Savino – Na verdade esse teste sorológico ainda não foi testado pela Fiocruz. Mas acho que, por outro lado, uma informação importante é que o CDC, o Centro de Controle de Doenças dos Estados Unidos, por enquanto não sugere nenhum desses testes sorológicos que existem atualmente no mercado para comercialização. BBC Brasil – O senhor considera que a resposta do governo brasileiro está sendo adequada? Houve críticas a algumas declarações polêmicas do ministro da Saúde e há quem avalie que o governo poderia ter sido mais incisivo nos alertas às mulheres grávidas, em vez de apenas sinalizar que é um assunto a ser discutido entre a mulher e seu médico. Savino – Quando você vive uma crise que nunca houve na história da humanidade, é difícil avaliar este tipo de questionamento. Eu estou dramatizando, mas é verdade. Nunca houve epidemia de zika relacionada a tantos casos de microcefalia, então não temos conhecimento de base, há muito pouco conhecimento disponível, e a questão fundamental aqui é o processo. Do ponto de vista do processo, do que vem acontecendo e sendo feito desde o ano passado, eu acho que estamos dando uma boa resposta.
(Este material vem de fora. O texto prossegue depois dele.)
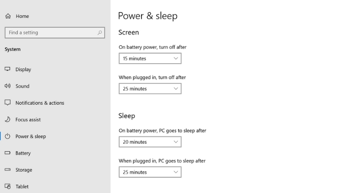The height and width of the screenshot is (193, 337).
Task: Click the Storage drive icon
Action: [8, 169]
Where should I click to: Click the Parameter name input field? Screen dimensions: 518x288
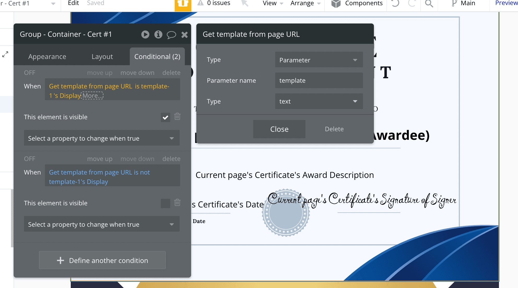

BBC Brasil – Um artigo da revista científica Nature levantou dúvidas sobre os números da epidemia no Brasil e disse que o fato de estarmos olhando os casos de microcefalia mais de perto pode ter gerado uma atenção maior e por isso haveria maior registro de casos. Como o senhor recebeu esta análise? Savino – A primeira coisa é a pertinência da análise, e a análise é bastante pertinente. Quando você quer investigar algo, você olha com mais atenção para aquilo, é claro. Mas mesmo peneirando uma peneira fina, na associação de casos confirmados de microcefalia, nós já temos o dobro de 2014.

Outro ponto é que, apesar de ainda não termos evidência científica, muito provavelmente temos a ligação entre o zika vírus e os casos de microcefalia. Não há dúvida de que os números precisam ser revistos, mas o fato é que a quantidade de indivíduos com confirmação de microcefalia e sintomas clínicos de zika também aumentou.

Apenas no IFF, aqui no Rio já temos 12 casos com esta relação, o que é mais do que o dobro do registrado no ano passado inteiro. Se não forem os 4.180 casos suspeitos de microcefalia, que sejam 300. De qualquer forma é maior do que a série histórica. É algo de novo que está acontecendo, e que precisamos entender.